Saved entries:
______

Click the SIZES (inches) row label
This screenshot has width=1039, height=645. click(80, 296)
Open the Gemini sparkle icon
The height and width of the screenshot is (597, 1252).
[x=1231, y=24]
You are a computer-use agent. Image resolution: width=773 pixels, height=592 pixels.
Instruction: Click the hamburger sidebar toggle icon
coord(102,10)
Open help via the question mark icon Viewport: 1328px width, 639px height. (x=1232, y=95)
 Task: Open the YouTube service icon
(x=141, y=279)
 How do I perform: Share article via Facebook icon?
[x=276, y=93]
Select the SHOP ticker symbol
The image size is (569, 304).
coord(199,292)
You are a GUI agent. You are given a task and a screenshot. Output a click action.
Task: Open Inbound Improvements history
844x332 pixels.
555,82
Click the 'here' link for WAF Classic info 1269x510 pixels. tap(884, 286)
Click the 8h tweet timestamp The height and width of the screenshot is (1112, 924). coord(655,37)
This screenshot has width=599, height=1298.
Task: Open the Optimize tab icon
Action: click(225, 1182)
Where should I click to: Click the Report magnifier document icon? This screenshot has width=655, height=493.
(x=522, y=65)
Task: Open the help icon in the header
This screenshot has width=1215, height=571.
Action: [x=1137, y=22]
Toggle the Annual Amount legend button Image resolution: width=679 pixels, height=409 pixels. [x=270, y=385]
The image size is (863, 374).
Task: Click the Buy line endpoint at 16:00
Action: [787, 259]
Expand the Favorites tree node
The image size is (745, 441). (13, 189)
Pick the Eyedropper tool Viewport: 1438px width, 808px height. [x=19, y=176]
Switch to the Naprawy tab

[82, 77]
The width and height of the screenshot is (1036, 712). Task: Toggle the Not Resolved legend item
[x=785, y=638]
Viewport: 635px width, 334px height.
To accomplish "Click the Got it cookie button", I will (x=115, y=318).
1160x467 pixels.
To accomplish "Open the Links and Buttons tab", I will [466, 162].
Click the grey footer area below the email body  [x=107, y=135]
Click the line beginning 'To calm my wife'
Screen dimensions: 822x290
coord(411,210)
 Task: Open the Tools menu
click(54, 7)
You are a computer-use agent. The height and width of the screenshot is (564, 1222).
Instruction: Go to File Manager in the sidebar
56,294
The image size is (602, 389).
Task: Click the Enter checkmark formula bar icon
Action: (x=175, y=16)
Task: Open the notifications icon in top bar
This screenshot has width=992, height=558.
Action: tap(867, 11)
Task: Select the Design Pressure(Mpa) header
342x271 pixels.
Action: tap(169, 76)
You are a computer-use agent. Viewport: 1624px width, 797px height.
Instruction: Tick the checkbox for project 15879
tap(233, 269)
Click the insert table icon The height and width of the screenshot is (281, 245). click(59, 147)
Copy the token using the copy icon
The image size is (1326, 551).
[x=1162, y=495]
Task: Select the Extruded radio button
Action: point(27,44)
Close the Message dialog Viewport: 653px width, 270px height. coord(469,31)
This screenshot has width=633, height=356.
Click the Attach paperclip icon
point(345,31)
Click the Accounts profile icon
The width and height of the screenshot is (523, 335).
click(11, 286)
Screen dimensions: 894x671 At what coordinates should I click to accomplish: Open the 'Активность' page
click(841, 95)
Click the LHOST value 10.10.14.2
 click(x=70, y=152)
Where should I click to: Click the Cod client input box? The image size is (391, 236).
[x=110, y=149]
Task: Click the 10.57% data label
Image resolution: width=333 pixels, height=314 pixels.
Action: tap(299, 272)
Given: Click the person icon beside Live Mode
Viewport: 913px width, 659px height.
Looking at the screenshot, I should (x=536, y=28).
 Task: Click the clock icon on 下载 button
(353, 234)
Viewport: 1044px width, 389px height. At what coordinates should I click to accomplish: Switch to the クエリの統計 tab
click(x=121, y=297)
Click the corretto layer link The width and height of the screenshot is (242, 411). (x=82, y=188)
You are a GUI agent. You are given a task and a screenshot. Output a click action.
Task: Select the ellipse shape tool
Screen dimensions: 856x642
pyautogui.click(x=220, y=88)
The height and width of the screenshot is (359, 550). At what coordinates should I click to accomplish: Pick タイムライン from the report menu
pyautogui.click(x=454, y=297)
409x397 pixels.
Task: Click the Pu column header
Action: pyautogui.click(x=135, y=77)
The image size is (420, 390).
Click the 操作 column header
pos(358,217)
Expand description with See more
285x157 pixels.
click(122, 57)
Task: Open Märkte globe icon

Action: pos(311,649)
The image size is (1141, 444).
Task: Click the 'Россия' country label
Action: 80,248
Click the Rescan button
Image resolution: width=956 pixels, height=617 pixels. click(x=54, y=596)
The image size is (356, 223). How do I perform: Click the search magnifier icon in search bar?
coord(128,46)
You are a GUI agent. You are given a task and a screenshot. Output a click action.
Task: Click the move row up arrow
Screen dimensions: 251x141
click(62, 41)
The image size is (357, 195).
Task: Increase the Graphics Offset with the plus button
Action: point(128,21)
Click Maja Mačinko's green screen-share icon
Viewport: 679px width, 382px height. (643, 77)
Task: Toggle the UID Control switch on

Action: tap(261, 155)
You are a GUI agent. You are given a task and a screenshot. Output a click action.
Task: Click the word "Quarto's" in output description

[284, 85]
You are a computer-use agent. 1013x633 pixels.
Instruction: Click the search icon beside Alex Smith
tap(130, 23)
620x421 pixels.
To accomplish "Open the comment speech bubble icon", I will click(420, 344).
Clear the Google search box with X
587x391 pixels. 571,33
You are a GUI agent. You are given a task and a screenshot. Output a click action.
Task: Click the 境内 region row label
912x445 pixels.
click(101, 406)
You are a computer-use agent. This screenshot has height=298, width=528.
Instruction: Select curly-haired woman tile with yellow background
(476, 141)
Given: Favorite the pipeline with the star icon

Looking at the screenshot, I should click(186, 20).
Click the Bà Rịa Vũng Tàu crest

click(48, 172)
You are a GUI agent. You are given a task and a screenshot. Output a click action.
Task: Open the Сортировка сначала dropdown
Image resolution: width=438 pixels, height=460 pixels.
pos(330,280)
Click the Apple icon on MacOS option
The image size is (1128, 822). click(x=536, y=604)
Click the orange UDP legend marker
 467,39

______

_Your assignment_
Looking through the records, copy out every line in which the word "will" is found.

_Exercise answer_
To accomplish "Click the Got it cookie button", I will (x=115, y=318).
To accomplish "Open the Links and Buttons tab", I will [466, 162].
To accomplish "Open the comment speech bubble icon", I will click(420, 344).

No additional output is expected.